*What the task asks:*
Starting with the line below that holds "You are a GUI" and stopping after the line that holds "516x378 pixels. Task: Click", transcribe the lines exactly, leaving out all pictures.

*Data for processing:*
= = = =

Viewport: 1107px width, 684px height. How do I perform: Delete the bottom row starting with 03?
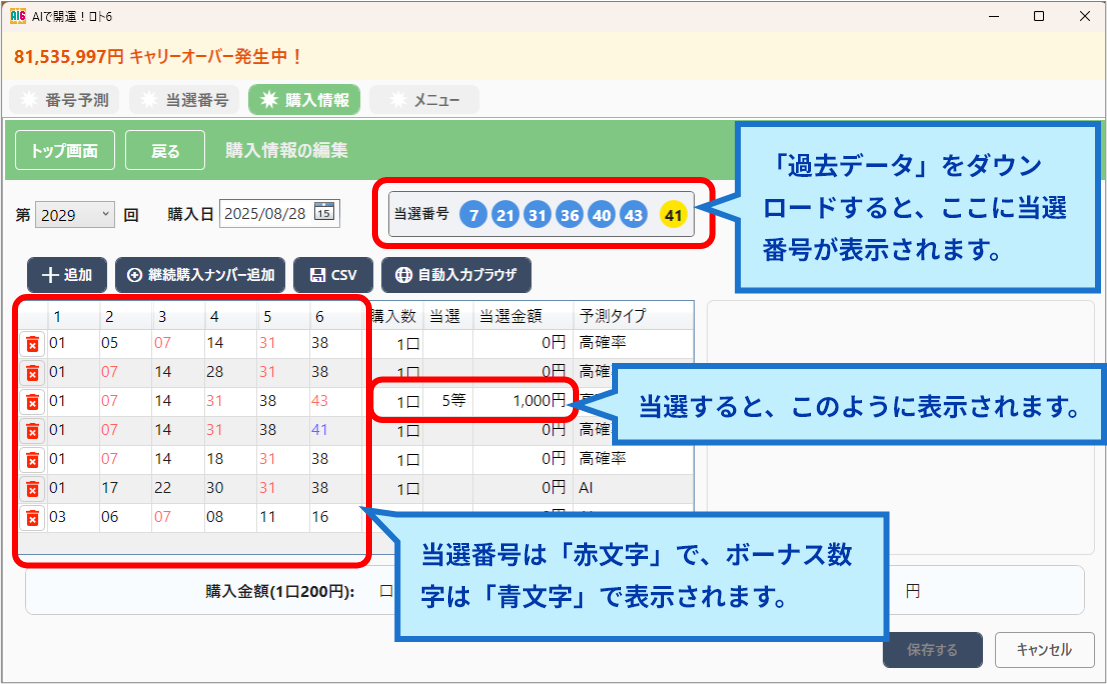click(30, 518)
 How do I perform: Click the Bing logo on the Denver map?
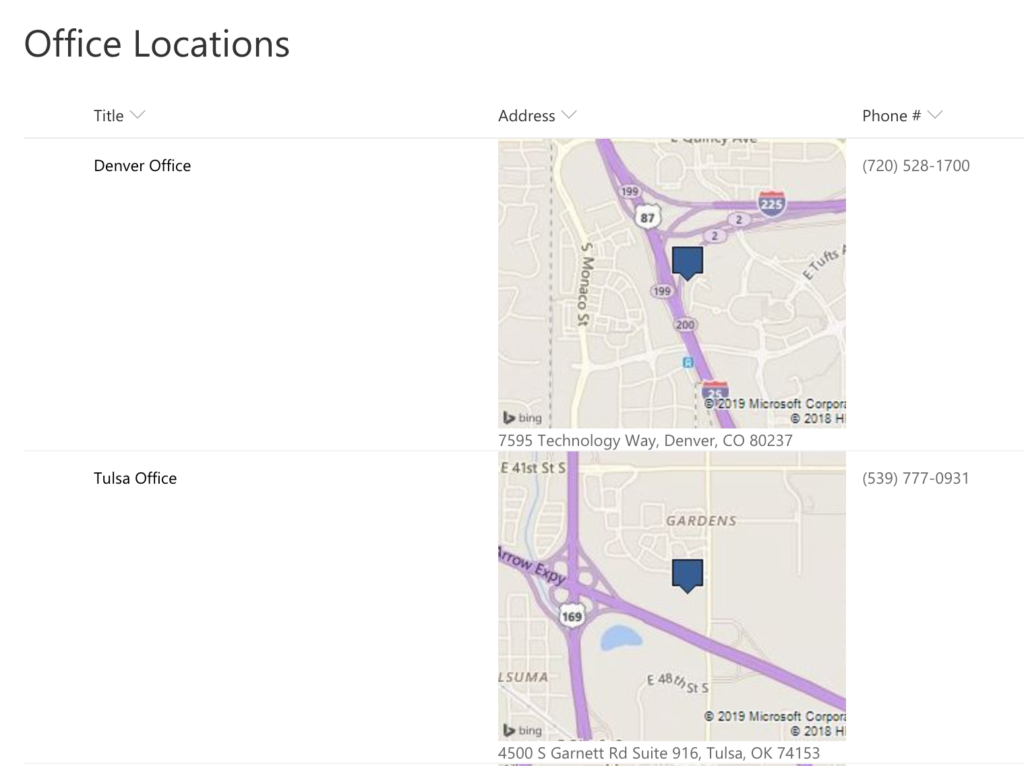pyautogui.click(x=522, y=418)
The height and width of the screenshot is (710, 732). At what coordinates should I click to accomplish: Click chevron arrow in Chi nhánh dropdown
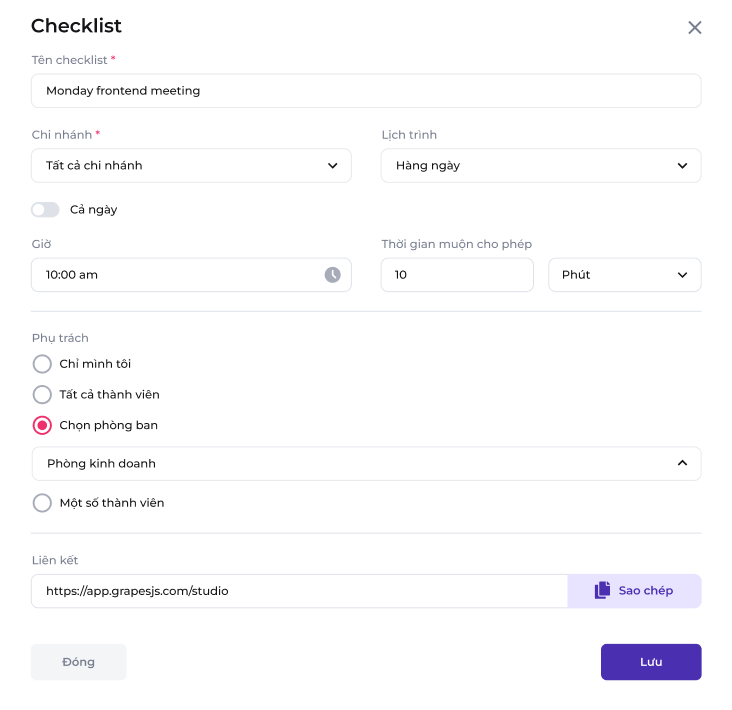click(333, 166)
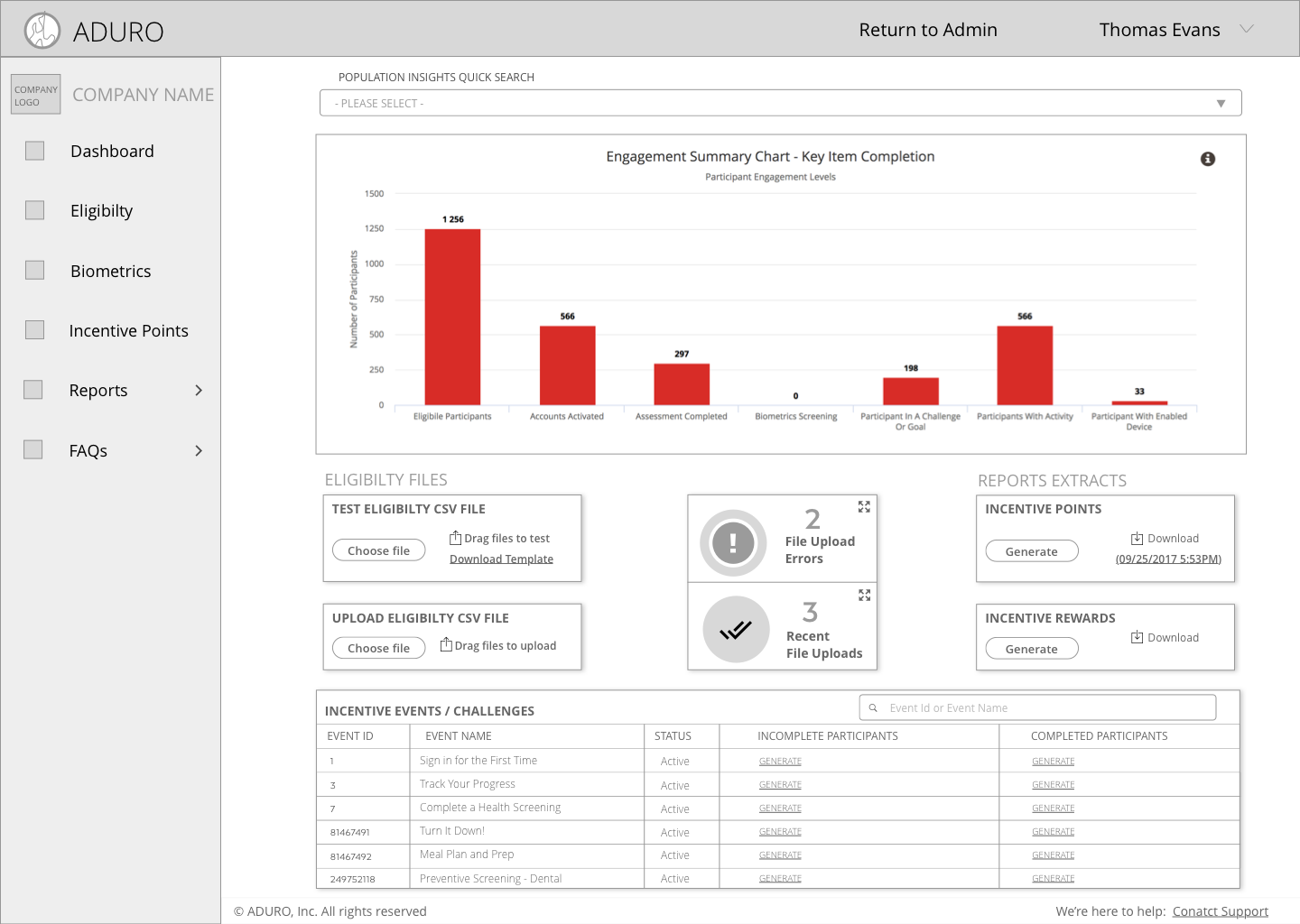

= = = =

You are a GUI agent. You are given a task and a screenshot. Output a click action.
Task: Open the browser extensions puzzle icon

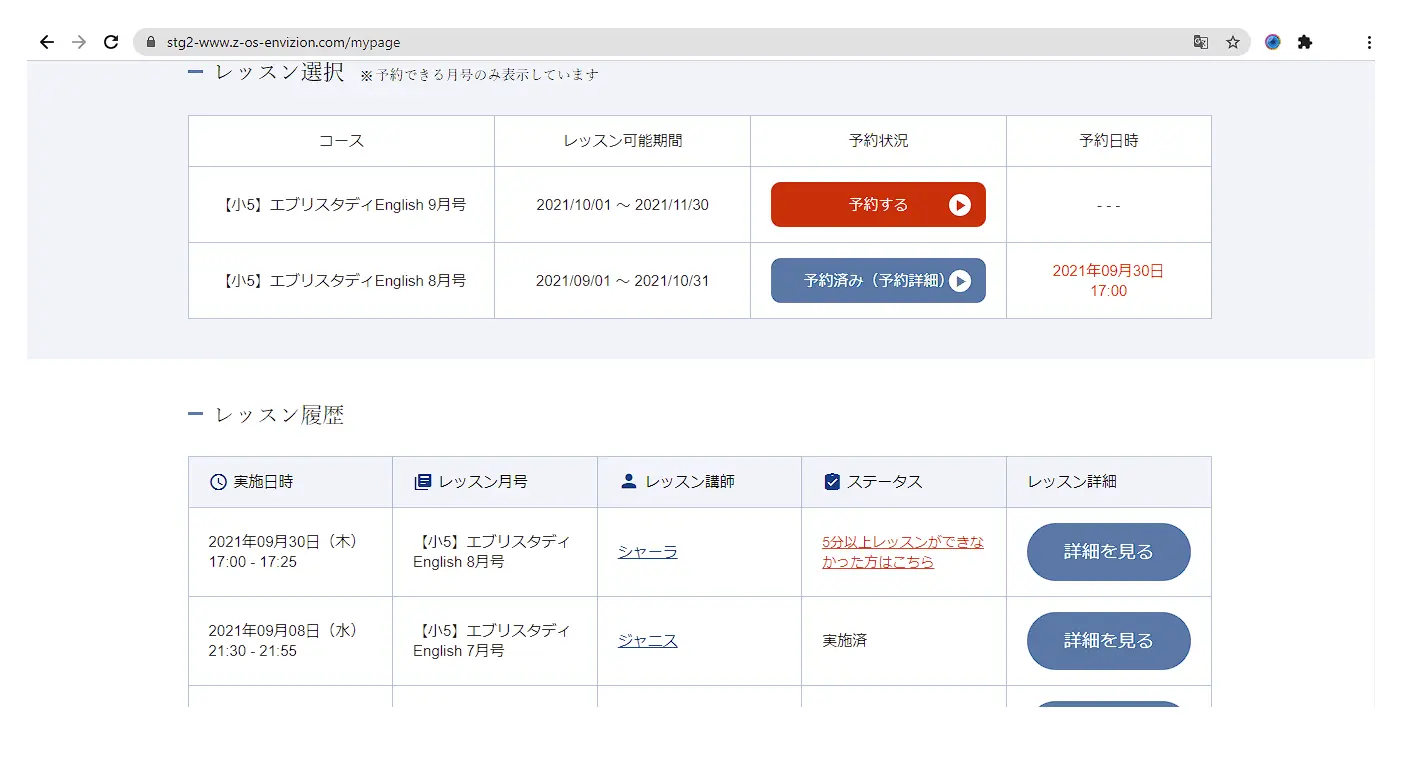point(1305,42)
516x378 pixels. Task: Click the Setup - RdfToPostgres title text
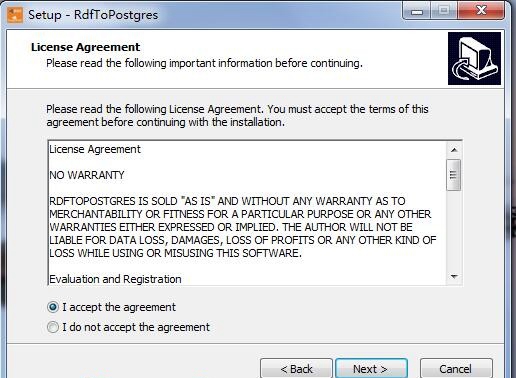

= = = =

*The answer:*
You are a GUI agent. You are given a task and a screenshot. Output a click action.
Task: Open the browser extensions puzzle icon

point(1305,42)
516x378 pixels. Task: Click the Setup - RdfToPostgres title text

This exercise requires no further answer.